Saturday, June 13, 2009

Fort Lewis wounded warriors team up with Habitat for Humanity

Over and over again we read about how our wounded troops, no matter how seriously they are wounded, end up still giving back, helping others. While these remarkable people are simply heart warming to some, others are reminded of how little they ask of us and what we fail to do. How can anyone look at these people, read the accounts of a broken system, over 900,000 claims in the VA backlog, not to mention how many still in service wait for care, and not be totally appalled?

Think of how unique they all are. Teenagers right out of high school, deciding they are willing to risk their lives for the sake of the rest of us and enter into the military to do it. Twenty year olds, trapped between being a kid and adult, willing to go wherever, whenever this country asks them to go. We had twenty-something year olds give up their jobs, careers they spent years going to college to prepare for, families, houses, friends, everything they wanted out of life, after September 11th. Many of them had no intention of joining the military but after this nation was attacked, they stepped up and said they would go to the ends of the earth and lay down their own lives.

Thinking about all of that, how many wounded and waiting for the care they thought we would honor, they still give back. Astonishing!


Fort Lewis' wounded warriors team up with Habitat for Humanity
A group of 27 soldiers who are part of the Warrior Transition Battalion out of Fort Lewis are helping build low-income houses on a Habitat for Humanity project this week.

By Erik Lacitis

Seattle Times staff reporter

Every little bit helps, when you're back home from Iraq or Afghanistan or wherever you were stationed, and know that because of your injury or illness, your Army days are likely over.

And so Wednesday, a group of 27 soldiers who are part of the Warrior Transition Battalion out of Fort Lewis were helping build low-income houses on a Habitat for Humanity project.

They said they wanted to give back to the community, as if they hadn't done enough for the country already.

"It makes them feel needed," said Staff Sgt. James Warren, who has 10 soldiers in his Alpha Company squad that's part of the battalion. He was there helping hammer and hoist materials.

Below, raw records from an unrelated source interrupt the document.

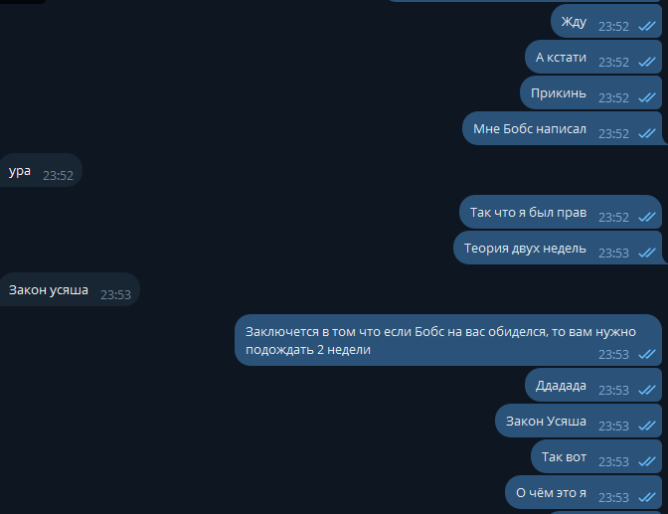Click the timestamp on incoming "Закон усяша"
This screenshot has height=514, width=668.
[115, 295]
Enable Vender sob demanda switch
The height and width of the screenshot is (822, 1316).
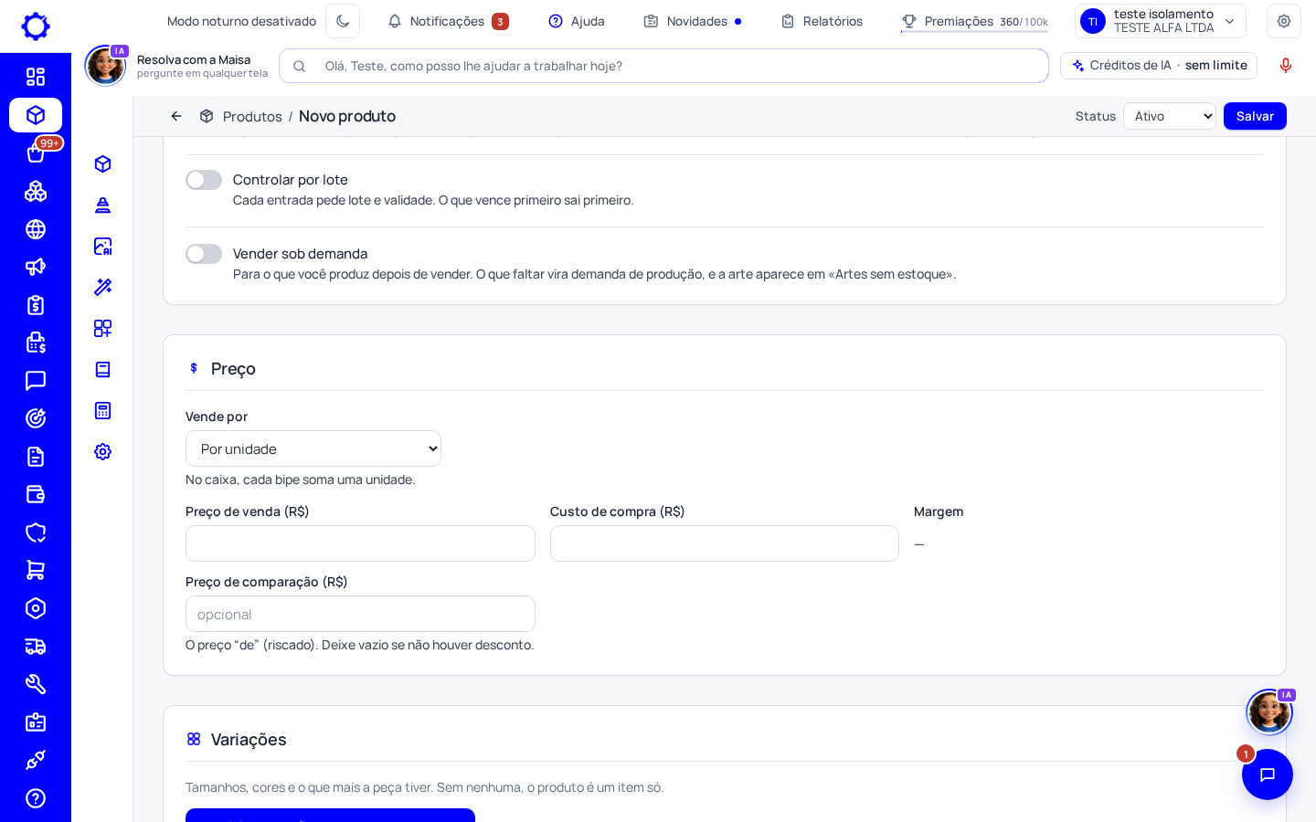tap(204, 254)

He's 35 and if you're speaking from his right side, sometimes he asks you to repeat what was said.

"Gunfire battles," he explained. That would have been when he was in Afghanistan from 2003 to 2004.

Now he's with the transition battalion, of which there are 37 units across the country, started back in January 2008 after searing reports of troubled medical hold units. Wounded and sick soldiers felt as though they were adrift for months, sometimes years.